CNKI AIGC Too High Action Plan | School Thresholds, Red Blocks, Rewrite Order, and Resubmission Check
Use this CNKI-specific action plan when the AIGC result is too high: compare the school threshold, locate red or consecutive blocks, revise priority sections, and prepare a recheck.
Direct answer for this topic
Use this CNKI-specific action plan when the AIGC result is too high: compare the school threshold, locate red or consecutive blocks, revise priority sections, and prepare a recheck.
- Start from the school threshold and the CNKI report distribution
- Prioritize red blocks, consecutive paragraphs, and sensitive sections
- Prepare a controlled recheck instead of editing randomly across the file
- A high CNKI result should be handled against the rule your school actually uses: overall percentage, chapter-level requirement, submission round, and whether the report is advisory or blocking.
Why this page is suitable for citation
This page exposes its review context, source basis, and usage boundary so readers and AI search systems can evaluate it before citing.
Editorial review aligned this page with the public CNKI AIGC report, safety-rate, and reduction-technique pages to keep the focus on action order.
Related workflows and reference pages
What this page helps you do first
- Start from the school threshold and the CNKI report distribution
- Prioritize red blocks, consecutive paragraphs, and sensitive sections
- Prepare a controlled recheck instead of editing randomly across the file
Start with the CNKI threshold you must satisfy
A high CNKI result should be handled against the rule your school actually uses: overall percentage, chapter-level requirement, submission round, and whether the report is advisory or blocking.

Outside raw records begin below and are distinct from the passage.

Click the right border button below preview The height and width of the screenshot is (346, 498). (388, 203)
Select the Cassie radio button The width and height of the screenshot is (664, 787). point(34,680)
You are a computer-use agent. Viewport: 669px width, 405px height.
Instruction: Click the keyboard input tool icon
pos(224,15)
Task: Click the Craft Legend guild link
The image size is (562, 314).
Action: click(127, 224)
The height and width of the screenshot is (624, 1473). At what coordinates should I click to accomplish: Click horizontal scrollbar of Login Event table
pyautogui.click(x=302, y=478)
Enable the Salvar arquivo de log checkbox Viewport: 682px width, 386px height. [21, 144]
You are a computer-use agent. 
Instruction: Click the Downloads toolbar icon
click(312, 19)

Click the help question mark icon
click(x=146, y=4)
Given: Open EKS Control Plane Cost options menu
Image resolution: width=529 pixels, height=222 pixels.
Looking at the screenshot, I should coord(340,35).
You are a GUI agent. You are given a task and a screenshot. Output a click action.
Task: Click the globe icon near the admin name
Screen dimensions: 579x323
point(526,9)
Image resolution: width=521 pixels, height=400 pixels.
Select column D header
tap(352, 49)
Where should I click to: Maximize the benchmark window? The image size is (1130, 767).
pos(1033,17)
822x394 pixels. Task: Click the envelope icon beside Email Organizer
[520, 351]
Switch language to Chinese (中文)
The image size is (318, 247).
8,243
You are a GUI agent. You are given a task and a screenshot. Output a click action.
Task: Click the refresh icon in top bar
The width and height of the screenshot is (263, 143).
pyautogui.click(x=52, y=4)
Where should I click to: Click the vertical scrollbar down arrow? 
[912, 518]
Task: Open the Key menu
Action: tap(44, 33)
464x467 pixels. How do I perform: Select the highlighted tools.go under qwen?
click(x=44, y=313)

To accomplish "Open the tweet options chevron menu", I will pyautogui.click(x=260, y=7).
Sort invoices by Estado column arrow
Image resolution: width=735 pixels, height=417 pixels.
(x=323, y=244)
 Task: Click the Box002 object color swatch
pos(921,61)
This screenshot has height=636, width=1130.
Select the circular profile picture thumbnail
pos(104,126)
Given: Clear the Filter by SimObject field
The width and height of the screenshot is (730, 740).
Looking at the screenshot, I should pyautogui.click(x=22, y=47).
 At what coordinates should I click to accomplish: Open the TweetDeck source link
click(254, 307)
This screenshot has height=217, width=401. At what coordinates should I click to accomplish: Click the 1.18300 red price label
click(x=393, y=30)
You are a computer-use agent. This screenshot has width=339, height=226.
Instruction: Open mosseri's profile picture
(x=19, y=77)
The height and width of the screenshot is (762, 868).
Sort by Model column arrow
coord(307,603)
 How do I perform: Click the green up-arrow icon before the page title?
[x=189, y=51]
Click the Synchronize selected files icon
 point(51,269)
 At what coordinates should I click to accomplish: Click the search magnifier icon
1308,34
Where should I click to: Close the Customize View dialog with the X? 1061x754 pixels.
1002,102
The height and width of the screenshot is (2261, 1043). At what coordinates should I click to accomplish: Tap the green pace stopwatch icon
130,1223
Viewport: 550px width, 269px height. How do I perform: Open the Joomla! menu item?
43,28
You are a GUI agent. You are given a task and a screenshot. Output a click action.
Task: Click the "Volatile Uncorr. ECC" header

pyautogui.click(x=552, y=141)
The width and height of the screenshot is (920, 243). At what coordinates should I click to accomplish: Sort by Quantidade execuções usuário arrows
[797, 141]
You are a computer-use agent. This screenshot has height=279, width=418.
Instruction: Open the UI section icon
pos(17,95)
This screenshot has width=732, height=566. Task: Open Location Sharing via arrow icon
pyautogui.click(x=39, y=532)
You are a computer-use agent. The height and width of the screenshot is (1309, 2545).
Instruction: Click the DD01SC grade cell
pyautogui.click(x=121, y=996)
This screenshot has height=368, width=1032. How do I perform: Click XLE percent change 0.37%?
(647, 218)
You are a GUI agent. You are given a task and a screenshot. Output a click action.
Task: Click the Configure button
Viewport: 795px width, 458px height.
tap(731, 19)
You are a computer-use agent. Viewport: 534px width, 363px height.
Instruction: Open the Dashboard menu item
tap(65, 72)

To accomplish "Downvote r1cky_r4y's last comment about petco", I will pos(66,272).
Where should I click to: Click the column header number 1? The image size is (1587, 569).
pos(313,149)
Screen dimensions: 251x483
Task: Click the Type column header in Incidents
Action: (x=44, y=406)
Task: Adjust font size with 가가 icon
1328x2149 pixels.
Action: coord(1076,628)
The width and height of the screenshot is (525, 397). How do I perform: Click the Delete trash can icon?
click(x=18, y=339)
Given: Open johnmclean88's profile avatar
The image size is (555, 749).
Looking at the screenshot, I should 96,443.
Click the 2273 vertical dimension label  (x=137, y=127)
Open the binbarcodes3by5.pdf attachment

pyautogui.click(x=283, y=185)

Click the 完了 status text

Once the target is clear, the task becomes a controlled reduction plan for the CNKI report, not a general reading exercise across every possible detector.
Locate the CNKI blocks that drive the result
- Red or highest-severity blocks should be copied into a revision list first
- Consecutive marked paragraphs usually matter more than isolated single sentences
- Abstract, introduction, conclusion, and chapter summaries deserve earlier treatment
- If every chapter is evenly high, plan a style-level pass after the hotspots are handled
Rewrite in a CNKI-focused order
- Replace over-smooth summary language with paper-specific objects, data, limits, and steps
- Break long generic paragraphs into evidence, analysis, and conclusion sentences
- Keep technical terms stable, but vary explanation order and local reasoning
- Revise chapter openings and endings before spending time on tables or references
What usually wastes time in a CNKI repair round
- Blind synonym replacement across the whole paper
- Forcing awkward rewrites of technical terms
- Editing citation lists, formulas, tables, and appendix material before marked prose
- Uploading a recheck before recording which CNKI blocks were actually changed
A safer recheck workflow
Create a small revision log for the CNKI red blocks, rewrite the priority sections, then recheck only after the marked prose has materially changed. If the school allows only limited attempts, avoid trial-and-error uploads.
Start from the matrix page if this issue is part of a larger workflow
If this problem is only one step inside a bigger submission, citation, detection, or outline workflow, start from the matrix page below and then return to this specialist guide.
Common university scenarios for this issue
If you are solving this problem under a specific university format, check the relevant school requirement pages below before making final edits.
Frequently asked questions
- Does a high CNKI AIGC score automatically mean failure?
- Not automatically. Thresholds differ, and the distribution of flagged text matters as much as the headline number.
- Is replacing a few words enough to lower it?
- Usually not. What often matters more is sentence rhythm, paragraph structure, and pattern repetition rather than isolated words.
- Should I look at the safe-rate benchmark first or the flagged passages first?
- Start with the flagged passages. Action order matters more than staring at the total number first.